Norwegian independent record label

Propeller Recordings is a Norwegian independent record label, launched in 2003 in Oslo. It has grown into an influential label both in its home city as well as worldwide, and has now expanded to include a UK office based in London.

The label operates across a wide number of genres and concentrates on Norwegian artists who have commercial potential worldwide. The current roster including Dagny, Highasakite, Sløtface, Moddi, Apothek, The Fjords, Hanne Hukkelberg, Frøkedal and Thea & The Wild.

Propeller Recordings also now boasts sister label 0E0E (pronounced naughty-naughty) founded in 2015 in London, UK as a singles club. 0E0E has grown over the years and includes current artists such as Tempesst, Harlea and PLGRMS.

The label also set up Propeller Communications; an in-house online and radio PR service for all Propeller Recordings and 0E0E artists as well as external clients. Because of this, it covers a wide varieties or artists across many different genres.

== History ==

In 2011, as a result of a competitive review by jury deliberation, the label was awarded a 3-year subsidy from Music Export Norway under the terms of the Music Export Norway's Export Program.
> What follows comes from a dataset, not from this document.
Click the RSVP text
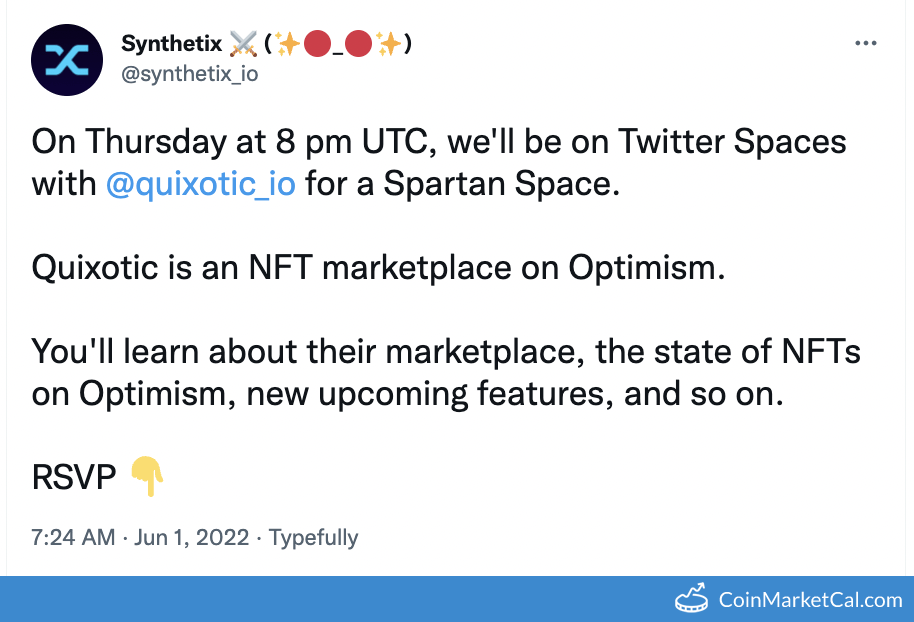This screenshot has width=914, height=622. 74,478
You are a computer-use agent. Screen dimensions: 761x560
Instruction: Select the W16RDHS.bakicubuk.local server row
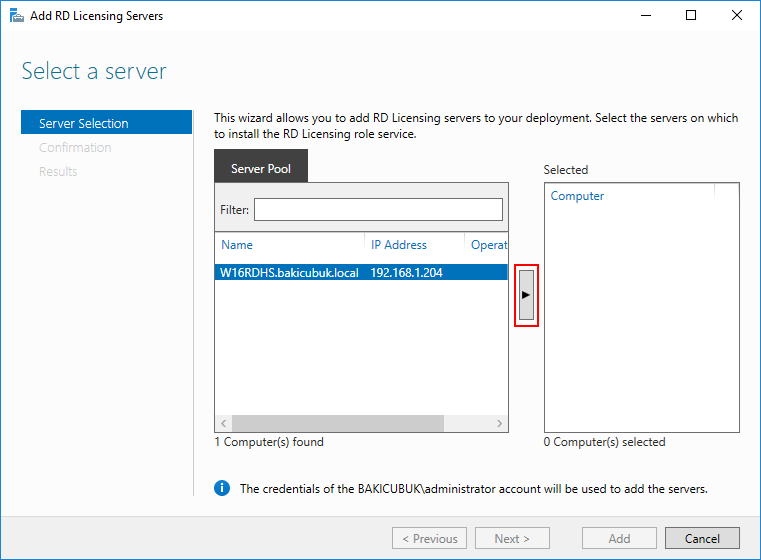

This is funding to the tune of up to NOK 300,000 ($50,000 USD) per year for up to three years. The total value per project can be up to NOK 900,000 (US$150,000).

At the start of 2017 it was announced that 5 artists from Propeller Recordings - Highasakite, Dagny, Moddi, Marte Wulff and Frøkedal - had received nominations for the Spellemannprisen awards, with Highasakite and Dagny receiving two nominations each. Often referred to as the Norwegian Grammy Awards the ceremony is highly prestigious and seen as the highest accolade a Norwegian musician can receive in their home country - with previous winners including A-Ha, Aurora, Kygo, Susanne Sundfør. The ceremony took place on 28 January 2017.